The protagonist of “Shotgun Wedding” started with a simple observation regarding her younger sister’s soon-to-be-husband: Clearly this groom is more accustomed to lugging hay bales and veal calves … and for whatever reason, as I listened to the author, Bonnie Jo Campbell, read her short story I couldn’t help but stare at my dishpan hands resting in my lap and wonder: If I had had more of a bad boy image, if I were a Neanderthal, a knuckle-dragger, would my marriage have survived? Fortunately, this momentary thought faded when the woman next to me said, “Isn’t she wonderful? I just started reading ‘Once Upon a River.’”
Soon there’s a seamless transition from the wedding scene to an intruder scene at the farmhouse—a flashback—where the narrator protects her sister and herself from an intruder:
My father had told me to shoot a man anywhere on the abdomen, because I couldn’t miss at close range, and the twelve gauge at close range would tear a man apart. When I’d shot that first raccoon outside the chicken house its body turned inside out.

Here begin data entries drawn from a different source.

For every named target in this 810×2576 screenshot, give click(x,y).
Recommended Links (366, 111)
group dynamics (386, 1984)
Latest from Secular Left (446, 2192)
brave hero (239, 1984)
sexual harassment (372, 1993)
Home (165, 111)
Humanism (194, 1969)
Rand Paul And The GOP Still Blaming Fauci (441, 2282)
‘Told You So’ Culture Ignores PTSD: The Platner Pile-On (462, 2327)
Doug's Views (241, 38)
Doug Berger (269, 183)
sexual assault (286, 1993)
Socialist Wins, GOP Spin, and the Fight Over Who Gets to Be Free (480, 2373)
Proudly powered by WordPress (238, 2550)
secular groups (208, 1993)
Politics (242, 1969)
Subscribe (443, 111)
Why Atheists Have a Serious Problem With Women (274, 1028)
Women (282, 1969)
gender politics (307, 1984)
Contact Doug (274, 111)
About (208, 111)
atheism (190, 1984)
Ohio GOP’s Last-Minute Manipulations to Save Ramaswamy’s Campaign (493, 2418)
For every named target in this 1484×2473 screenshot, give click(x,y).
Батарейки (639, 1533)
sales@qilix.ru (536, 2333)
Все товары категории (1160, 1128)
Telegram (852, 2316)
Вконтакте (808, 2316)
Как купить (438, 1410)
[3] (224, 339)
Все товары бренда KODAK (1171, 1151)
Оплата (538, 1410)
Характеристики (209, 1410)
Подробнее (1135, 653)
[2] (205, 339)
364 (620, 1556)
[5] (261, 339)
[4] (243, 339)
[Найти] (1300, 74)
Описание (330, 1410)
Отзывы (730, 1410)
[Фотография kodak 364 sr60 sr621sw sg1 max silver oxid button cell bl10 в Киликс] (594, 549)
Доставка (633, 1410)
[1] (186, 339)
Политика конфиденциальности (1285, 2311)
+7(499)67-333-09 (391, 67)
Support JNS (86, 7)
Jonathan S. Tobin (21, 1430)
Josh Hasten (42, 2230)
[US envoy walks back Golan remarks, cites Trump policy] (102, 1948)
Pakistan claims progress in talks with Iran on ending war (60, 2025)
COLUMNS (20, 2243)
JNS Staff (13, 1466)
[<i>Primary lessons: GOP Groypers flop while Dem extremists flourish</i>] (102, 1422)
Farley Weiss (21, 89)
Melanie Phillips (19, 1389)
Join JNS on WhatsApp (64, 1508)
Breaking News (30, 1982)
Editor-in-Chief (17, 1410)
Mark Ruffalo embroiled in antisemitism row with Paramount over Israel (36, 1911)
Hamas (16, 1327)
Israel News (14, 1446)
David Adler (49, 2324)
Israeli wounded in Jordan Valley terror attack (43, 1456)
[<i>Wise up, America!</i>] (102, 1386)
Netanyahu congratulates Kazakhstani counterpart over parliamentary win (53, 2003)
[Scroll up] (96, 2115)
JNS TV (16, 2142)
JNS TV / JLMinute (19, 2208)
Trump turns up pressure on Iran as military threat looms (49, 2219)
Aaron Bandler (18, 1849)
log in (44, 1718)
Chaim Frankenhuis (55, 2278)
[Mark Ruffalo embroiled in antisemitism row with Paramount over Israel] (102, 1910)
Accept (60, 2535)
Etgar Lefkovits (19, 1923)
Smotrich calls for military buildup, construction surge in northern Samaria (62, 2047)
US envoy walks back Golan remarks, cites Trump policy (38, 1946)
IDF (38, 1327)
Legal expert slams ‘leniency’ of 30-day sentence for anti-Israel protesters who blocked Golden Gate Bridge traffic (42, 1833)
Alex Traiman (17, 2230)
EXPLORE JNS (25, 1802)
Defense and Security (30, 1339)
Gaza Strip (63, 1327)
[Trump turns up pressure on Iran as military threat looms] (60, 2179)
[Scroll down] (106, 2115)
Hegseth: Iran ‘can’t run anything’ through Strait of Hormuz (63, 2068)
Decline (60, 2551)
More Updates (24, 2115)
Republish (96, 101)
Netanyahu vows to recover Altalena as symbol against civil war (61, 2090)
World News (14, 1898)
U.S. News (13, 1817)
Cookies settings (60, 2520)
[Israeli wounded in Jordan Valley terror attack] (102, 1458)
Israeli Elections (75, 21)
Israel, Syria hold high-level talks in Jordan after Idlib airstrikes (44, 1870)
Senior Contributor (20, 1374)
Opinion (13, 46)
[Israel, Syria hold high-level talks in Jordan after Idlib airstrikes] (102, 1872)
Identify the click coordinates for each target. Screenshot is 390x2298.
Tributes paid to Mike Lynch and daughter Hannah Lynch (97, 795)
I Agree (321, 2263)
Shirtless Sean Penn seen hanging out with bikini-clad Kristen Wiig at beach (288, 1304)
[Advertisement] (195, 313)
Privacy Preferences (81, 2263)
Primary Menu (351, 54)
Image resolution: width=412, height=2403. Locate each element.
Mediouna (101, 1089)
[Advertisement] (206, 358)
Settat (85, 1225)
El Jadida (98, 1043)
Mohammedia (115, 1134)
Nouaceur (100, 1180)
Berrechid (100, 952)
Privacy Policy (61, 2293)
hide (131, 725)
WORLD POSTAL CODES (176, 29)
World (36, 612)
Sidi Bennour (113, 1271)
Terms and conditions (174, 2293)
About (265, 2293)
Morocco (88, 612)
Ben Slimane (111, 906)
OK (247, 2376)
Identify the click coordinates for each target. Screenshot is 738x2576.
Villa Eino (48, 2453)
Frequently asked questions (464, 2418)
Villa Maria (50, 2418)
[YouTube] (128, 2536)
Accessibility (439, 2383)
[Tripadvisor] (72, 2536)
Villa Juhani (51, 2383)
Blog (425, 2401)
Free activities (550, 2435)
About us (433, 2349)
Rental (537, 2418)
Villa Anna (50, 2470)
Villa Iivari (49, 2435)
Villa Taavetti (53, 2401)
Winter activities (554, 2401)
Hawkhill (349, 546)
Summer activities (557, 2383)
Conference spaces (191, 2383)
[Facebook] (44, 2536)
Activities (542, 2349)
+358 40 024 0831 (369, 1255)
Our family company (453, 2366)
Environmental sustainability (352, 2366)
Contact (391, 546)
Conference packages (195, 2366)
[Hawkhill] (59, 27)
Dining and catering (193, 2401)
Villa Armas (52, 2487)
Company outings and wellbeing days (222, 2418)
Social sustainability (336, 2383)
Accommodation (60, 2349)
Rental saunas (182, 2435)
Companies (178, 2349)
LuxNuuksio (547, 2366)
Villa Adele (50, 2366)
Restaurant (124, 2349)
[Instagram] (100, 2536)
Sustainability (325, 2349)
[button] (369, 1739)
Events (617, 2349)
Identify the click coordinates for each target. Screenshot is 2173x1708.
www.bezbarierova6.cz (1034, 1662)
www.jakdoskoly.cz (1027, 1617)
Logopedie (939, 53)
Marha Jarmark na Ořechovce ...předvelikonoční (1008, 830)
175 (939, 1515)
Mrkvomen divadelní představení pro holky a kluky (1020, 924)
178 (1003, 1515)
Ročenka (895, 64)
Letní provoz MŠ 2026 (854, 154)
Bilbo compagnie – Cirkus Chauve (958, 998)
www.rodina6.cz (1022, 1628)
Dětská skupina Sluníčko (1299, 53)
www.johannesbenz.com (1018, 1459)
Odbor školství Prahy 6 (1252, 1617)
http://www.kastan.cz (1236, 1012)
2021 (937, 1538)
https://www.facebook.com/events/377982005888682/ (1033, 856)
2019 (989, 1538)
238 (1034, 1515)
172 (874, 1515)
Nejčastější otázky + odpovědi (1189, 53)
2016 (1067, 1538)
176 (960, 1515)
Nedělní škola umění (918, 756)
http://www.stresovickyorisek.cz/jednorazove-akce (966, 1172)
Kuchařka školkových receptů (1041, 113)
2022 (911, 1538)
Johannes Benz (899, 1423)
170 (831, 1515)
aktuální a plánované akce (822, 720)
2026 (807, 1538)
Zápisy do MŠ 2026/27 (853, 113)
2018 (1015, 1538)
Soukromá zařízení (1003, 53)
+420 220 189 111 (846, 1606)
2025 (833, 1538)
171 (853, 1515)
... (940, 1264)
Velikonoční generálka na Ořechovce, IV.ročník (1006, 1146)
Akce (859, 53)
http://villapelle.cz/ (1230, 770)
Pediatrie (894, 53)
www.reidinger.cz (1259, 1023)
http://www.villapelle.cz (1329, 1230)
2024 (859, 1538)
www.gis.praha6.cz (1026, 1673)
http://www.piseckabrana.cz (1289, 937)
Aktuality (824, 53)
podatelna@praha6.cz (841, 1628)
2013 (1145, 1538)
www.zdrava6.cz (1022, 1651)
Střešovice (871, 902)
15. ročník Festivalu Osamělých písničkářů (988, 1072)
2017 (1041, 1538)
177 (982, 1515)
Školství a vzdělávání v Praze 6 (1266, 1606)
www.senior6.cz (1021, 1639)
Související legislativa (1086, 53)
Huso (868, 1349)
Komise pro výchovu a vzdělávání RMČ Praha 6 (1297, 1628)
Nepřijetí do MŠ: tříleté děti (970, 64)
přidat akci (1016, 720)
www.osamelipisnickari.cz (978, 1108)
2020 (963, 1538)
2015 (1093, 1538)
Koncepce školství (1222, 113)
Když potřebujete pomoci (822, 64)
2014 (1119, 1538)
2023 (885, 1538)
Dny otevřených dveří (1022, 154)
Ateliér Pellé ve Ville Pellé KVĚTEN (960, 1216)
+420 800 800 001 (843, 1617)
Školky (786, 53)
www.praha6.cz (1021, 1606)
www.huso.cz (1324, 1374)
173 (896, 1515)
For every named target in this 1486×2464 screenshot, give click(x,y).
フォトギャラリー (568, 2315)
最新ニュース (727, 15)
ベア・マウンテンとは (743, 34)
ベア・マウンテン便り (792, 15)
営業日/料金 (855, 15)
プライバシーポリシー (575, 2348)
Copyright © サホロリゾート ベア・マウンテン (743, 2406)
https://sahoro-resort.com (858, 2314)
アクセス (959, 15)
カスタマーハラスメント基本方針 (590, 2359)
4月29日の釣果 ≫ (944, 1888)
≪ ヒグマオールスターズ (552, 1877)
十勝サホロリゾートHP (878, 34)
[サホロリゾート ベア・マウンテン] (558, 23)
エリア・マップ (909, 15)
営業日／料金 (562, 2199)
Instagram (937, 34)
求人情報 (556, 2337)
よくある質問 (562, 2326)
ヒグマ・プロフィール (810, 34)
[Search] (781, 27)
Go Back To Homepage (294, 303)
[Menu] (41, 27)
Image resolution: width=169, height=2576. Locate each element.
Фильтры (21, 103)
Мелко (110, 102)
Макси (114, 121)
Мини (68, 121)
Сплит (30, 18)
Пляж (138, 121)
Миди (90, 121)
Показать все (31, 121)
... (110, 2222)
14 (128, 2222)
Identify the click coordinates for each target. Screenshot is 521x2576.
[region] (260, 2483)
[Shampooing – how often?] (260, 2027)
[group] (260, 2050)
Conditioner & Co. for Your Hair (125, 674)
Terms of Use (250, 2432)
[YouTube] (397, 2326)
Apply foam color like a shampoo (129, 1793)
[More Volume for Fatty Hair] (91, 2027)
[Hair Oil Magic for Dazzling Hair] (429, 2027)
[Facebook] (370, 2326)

Interestingly enough, the intruder has some of the same characteristics and qualities as the groom in the story—a ruggedness that dissipates once he’s staring at the unidentifiable roundness of the end of the shotgun barrel … where the protagonist thinks … he might have seen his own self turned inside out.
Maybe because I’m a man, or maybe because I made that lengthy journey to and from the altar, or maybe because I lost so much after the divorce … hell, I don’t know … maybe I’ve been “turned inside out” because Campbell’s last scene of “Shotgun Wedding” is so hauntingly familiar, as if I’m running from the church in an attempt at shedding my old skin, my old civilized ways, as if the protagonist not only succeeds in that moment of protecting her younger sister, but has me dead in her sight: I held the gun up long after the man turned and walked down the steps and ran across our frozen lawn toward the road.
Whatever my feelings, I enjoyed listening to Bonnie Jo Campbell. Her short stories, as well as her novels, are definitely worth reading.